Vide para 29 in Mohinder Singh Gills case, the
Constitution Bench noticed two types of decisions and two
types of challenges : The first relating to proceedings
which interfere with the progress of the election and the
second which accelerate the completion of the election and
acts in furtherance of an election. A reading of Mohinder
Singh Gills case points out that there may be a few
controversies which may not attract the wrath of Article 329
(b). To wit : (i) power vested in a functionary like the
Election Commission is a trust and in view of the same
having been vested in high functionary can be expected to be
discharged reasonably, with objectivity and independence and
in accordance with law. The possibility however cannot be
ruled out where the repository of power may act in breach of
law or arbitrarily or malafide. (ii) A dispute raised may
not amount to calling in question an election if it
subserves the progress of the election and facilitates the
completion of the election.
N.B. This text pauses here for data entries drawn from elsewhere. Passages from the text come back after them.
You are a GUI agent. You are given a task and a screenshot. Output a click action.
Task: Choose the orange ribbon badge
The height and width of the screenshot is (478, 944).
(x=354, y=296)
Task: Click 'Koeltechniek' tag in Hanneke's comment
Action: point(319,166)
The Election Commission may
pass an order which far from accomplishing and completing
the process of election may thwart the course of the
election and such a step may be wholly unwarranted by the
Constitution and wholly unsustainable under the law. In
Mohinder Singh Gills case, this Court gives an example
(vide para 34). Say after the President notifies the nation
on the holding of elections under Section 15 and the
Commissioner publishes the calendar for the poll under
Section 30 if the latter orders returning officers to accept
only one nomination or only those which come from one party
as distinguished from other parties or independents, which
order would have the effect of preventing an election and
not promoting it, the Courts intervention in such a case
will facilitate the flow and not stop the election stream.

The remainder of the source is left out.